Para poder dar resposta ao conjunto das suas missões, a
educação
deve
organizar-se
em
torno
de
quatro
aprendizagens fundamentais que, ao longo de toda a
vida, serão de algum modo para cada indivíduo, os pilares
do conhecimento: aprender a conhecer, isto é adquirir os
instrumentos da compreensão; aprender a fazer, para
poder agir sobre o meio envolvente; aprender a viver
juntos, a fim de participar e cooperar com os outros em
todas as atividades humanas; finalmente aprender a ser,
via essencial que integra as três precedentes (Delors,
2001, p. 89-90).
Numa nova perspectiva para que a escola possa cumprir seu papel
social e educativo, o professor deve contextualizar a prática pedagógica de
forma a ensinar o seu aluno a entender o significado do seu aprender, através
de experiências inovadoras, entendendo assim, como tirar das tantas
informações o seu saber.
Transgredir e mudar a visão da escola, dentro de realidades socialmente
determinadas, busca despertar um novo fazer pedagógico, sem desvirtuar ou
simplificar os intercâmbios simbólicos que a sala de aula representa. Ao
pensarmos na Educação Infantil, percebe-se o quão importante é uma
concepção onde a criança possa ser percebida como um sujeito em plena
construção pessoal e social, e que precisa ser respeitado em cada época de
sua vida.
Ao professor desta fase tão significativa cabe o despertar deste
processo educativo, onde a escola atual busca uma proposta recriadora e
transgressora para uma escolarização que proporciona desvincular-se de uma
visão tradicional, tecnicista e descontextualizada.
Quando se pensa e se percebe a necessidade de mudar o planejar,
entende-se a real dimensão do grau de complexidade desta transformação,
bem como, a importância desta conscientização. As idéias se enraizam a partir
da tentativa de colocá-las em prática, se ganha clareza à medida que se faz a
mudança e se reflete sobre isso, coletiva e criticamente.

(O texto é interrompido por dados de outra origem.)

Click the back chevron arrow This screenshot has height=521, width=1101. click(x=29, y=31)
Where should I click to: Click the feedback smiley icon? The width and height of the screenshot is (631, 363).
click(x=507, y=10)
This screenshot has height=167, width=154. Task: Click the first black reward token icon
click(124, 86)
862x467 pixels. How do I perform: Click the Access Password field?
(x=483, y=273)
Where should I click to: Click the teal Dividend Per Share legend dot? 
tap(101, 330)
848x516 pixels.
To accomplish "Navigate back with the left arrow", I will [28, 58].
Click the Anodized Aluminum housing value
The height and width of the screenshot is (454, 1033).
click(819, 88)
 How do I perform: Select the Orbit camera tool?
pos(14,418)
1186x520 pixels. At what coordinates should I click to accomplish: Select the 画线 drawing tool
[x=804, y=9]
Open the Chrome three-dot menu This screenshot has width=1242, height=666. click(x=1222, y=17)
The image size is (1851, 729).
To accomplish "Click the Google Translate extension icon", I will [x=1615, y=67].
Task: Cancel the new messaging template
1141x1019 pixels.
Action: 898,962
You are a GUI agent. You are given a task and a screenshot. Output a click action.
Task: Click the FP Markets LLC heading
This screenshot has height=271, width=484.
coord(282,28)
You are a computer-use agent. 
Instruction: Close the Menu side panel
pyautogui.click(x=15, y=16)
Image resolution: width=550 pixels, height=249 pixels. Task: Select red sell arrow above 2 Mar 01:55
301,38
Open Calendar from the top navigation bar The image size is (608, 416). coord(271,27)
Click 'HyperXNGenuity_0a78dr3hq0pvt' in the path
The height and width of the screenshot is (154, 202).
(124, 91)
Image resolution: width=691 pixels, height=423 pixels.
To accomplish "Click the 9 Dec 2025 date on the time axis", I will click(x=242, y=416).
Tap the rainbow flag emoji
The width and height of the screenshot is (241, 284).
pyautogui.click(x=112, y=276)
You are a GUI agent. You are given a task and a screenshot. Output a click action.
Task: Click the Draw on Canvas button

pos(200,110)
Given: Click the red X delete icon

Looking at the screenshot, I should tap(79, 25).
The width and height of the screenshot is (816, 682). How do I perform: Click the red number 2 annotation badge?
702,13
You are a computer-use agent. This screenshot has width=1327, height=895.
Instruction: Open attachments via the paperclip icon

Finalizando, afirma-se que repensar o planejamento na Educação Infantil
implica sanar as lacunas existentes entre o planejar e a prática efetiva do
docente. Significa re-imaginar e recriar as práticas pedagógicas aliadas às
teorias educacionais numa convergência de significados.
Referências:
DELORS, Jacques. Educação um tesouro a descobrir. 5a ed. São Paulo:
Cortez, 2001. 288 páginas.
FREIRE, Paulo. Pedagogia do oprimido. Rio de Janeiro: Paz e Terra, 1974. 184
páginas
HERNÁNDEZ, Fernando; VENTURA, Montserrat. A Organização do currículo
por projetos de trabalho: o conhecimento é um caleidoscópio. Porto Alegre:
Artes Médicas, 1998. 199 páginas.
LIBÂNEO, José Carlos. Democratização da Escola Pública. São Paulo: Loyola,
2002. 149 páginas.
PERRENOUD, Philippe. Práticas pedagógicas profissão docente e formação
perspectivas sociológicas. Lisboa: Nova Enciclopédia, 1993. 201 páginas.